Find first null in binary tree with limited memory

Question

I have a binary tree where each node can have a value.

I want to find the node in the tree that has value null and is closest to the root. If there are two nodes with the same distance from the root, either will do. I need to minimize the number of read accesses to the binary tree. Assume that working memory is limited to just k nodes.

DFS to depth k is exhaustive but will not find the closest node unless I run through the whole tree first. BFS will find the closest, but it might fail because DFS can find deeper nulls with the same memory.

I'd like to have the fewest number of read accesses to the tree and find the closest null node.

(I'll need to implement this in n-way trees eventually, too, so a general solution would be good. No write access to the tree, just read.)

Answer 1

If you can't change the data structure then you'll have to read each node - breadth-first.

If you can change the data-structure, then each node could record the relative depth of the first null child node. (Each to work out from its children's equivalent values).

Then you know which line in the tree to chase down when looking for the earliest null.

Answer 2

I would implement a DFS with a simple tree pruning. So, it's not true that you have to run the whole tree.

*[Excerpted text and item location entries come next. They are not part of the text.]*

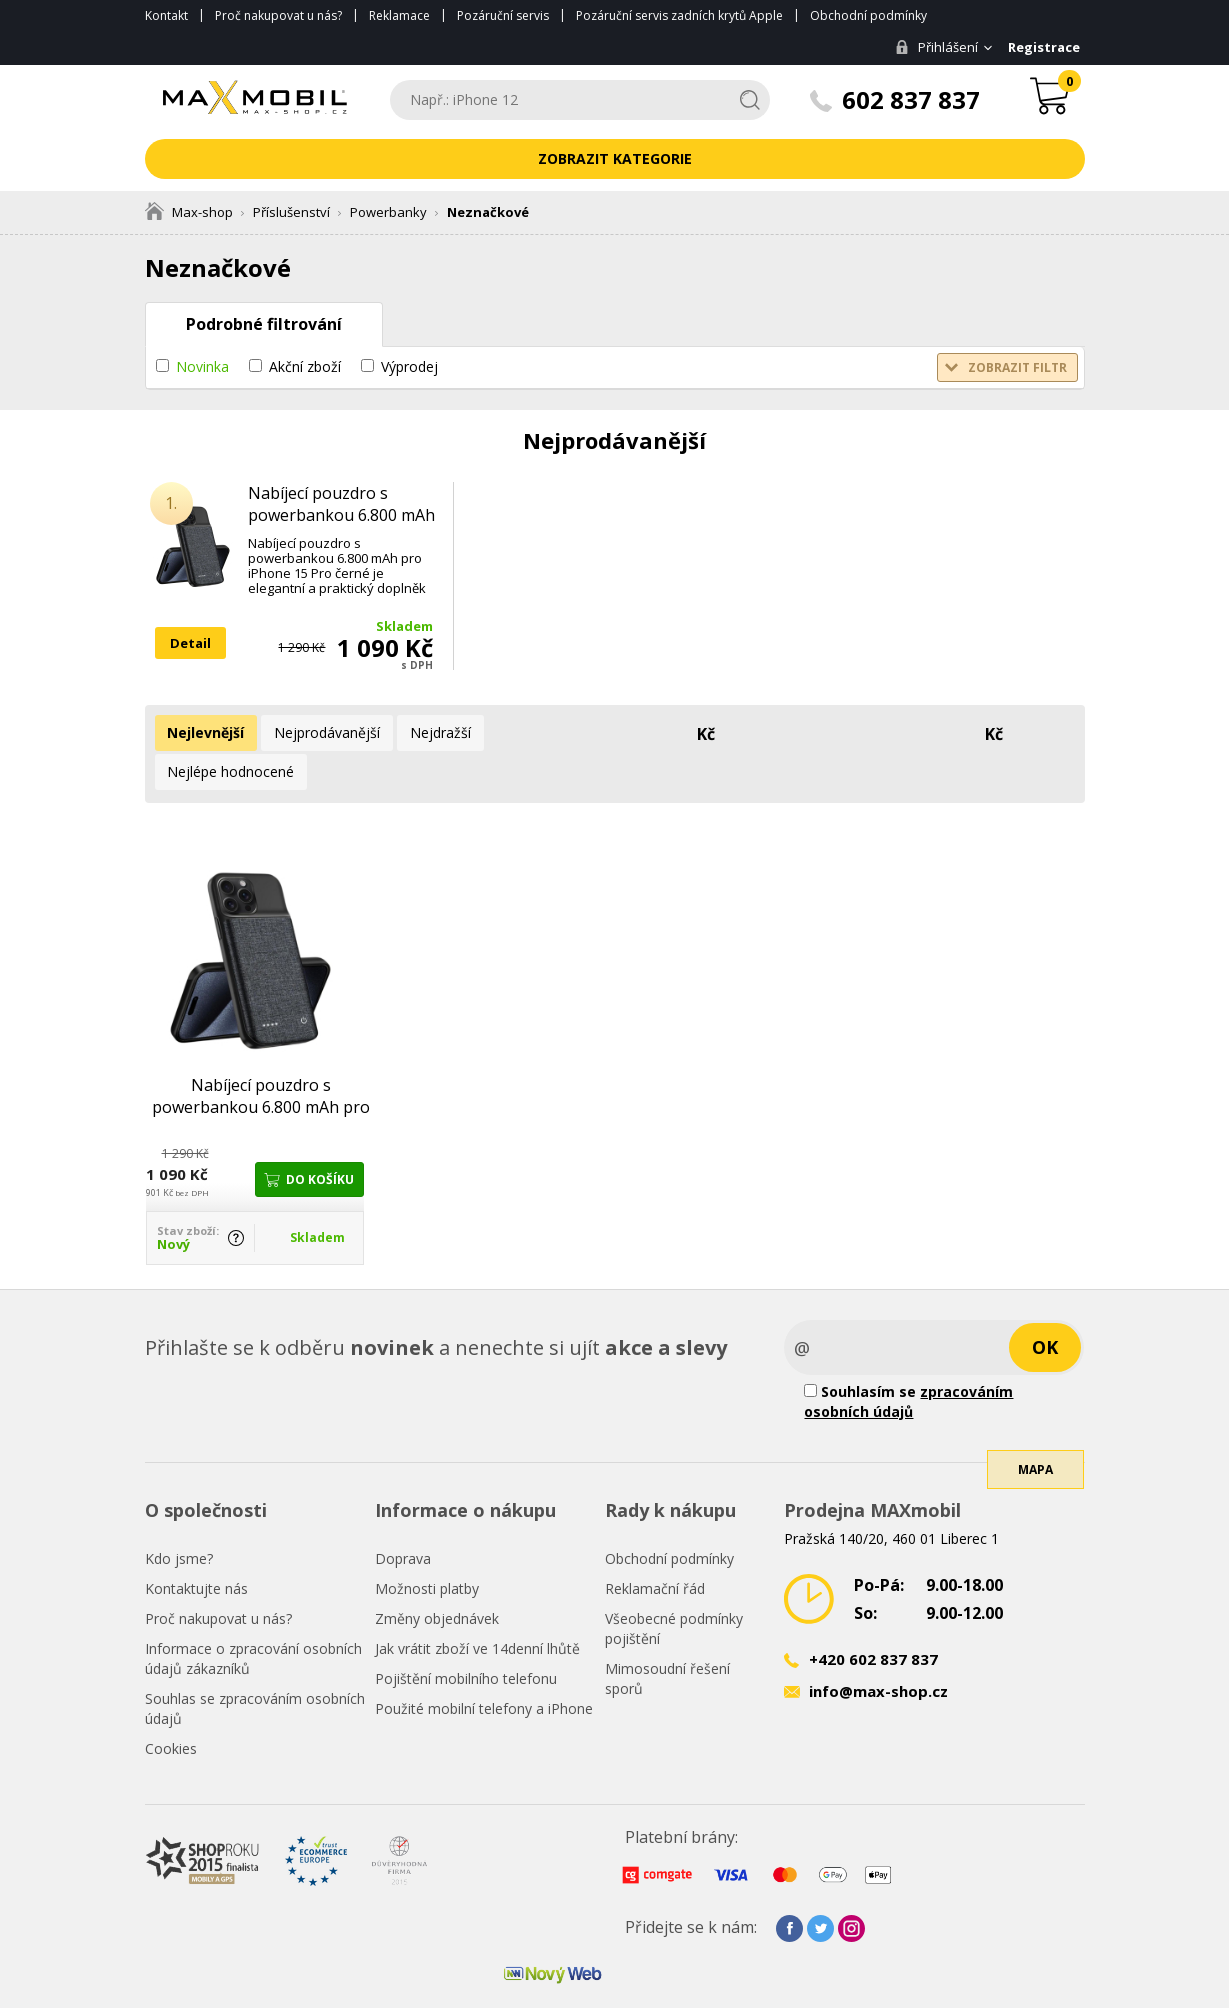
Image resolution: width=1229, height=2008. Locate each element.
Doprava (403, 1516)
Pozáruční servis (503, 15)
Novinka (202, 366)
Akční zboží (305, 366)
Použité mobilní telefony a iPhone (484, 1666)
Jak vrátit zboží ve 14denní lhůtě (477, 1606)
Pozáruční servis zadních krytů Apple (679, 15)
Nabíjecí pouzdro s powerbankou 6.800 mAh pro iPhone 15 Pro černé (341, 515)
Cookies (171, 1706)
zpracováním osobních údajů (908, 1359)
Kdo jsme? (179, 1516)
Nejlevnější (203, 732)
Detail (190, 643)
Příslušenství (291, 212)
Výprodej (409, 366)
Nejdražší (426, 732)
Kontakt (166, 15)
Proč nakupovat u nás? (278, 15)
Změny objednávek (437, 1576)
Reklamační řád (655, 1546)
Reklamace (399, 15)
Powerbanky (388, 212)
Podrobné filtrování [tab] (264, 324)
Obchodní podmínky (868, 15)
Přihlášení (931, 47)
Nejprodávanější (319, 732)
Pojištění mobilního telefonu (466, 1636)
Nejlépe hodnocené (544, 732)
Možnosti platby (427, 1546)
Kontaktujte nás (196, 1546)
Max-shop (189, 212)
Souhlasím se (908, 1359)
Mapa (1035, 1450)
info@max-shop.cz (878, 1649)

For example if you have located a null value at height h, you can skip nodes that are in the same or deeper position.

Answer 3

You may want to look at Iterative-deepening depth-first search. It will find the closest node automatically but will be able to reach the same depth as DFS. It will use more read accesses though.

You could also start with BFS, and if you don't find a null with the allowed memory, run DFS.

Answer 4

There is a simple way, if you're willing to store your tree in an array. Rather than each node having pointers to its left and right children, the children of node n are 2n + 1 and 2n + 2 in the array. (And node n's parent is (n-1)/2, if n != 0.)

Node tree[] = { 0, //root
1, // root's left child
2, // root's right child
3, // 1's left child
4, // 1's right child
5, // 2's left child
6, // 2's right child
...,
};

Simply iterating through the array linearly is equivalent to a BFS, but with space requirements of O(1).

This can easily be extended to n-ary trees. e.g., in a ternary tree, the left child is 3n+1, center is 3n+2, right is 3n+3, and parent is (n-1)/3 if n !=0.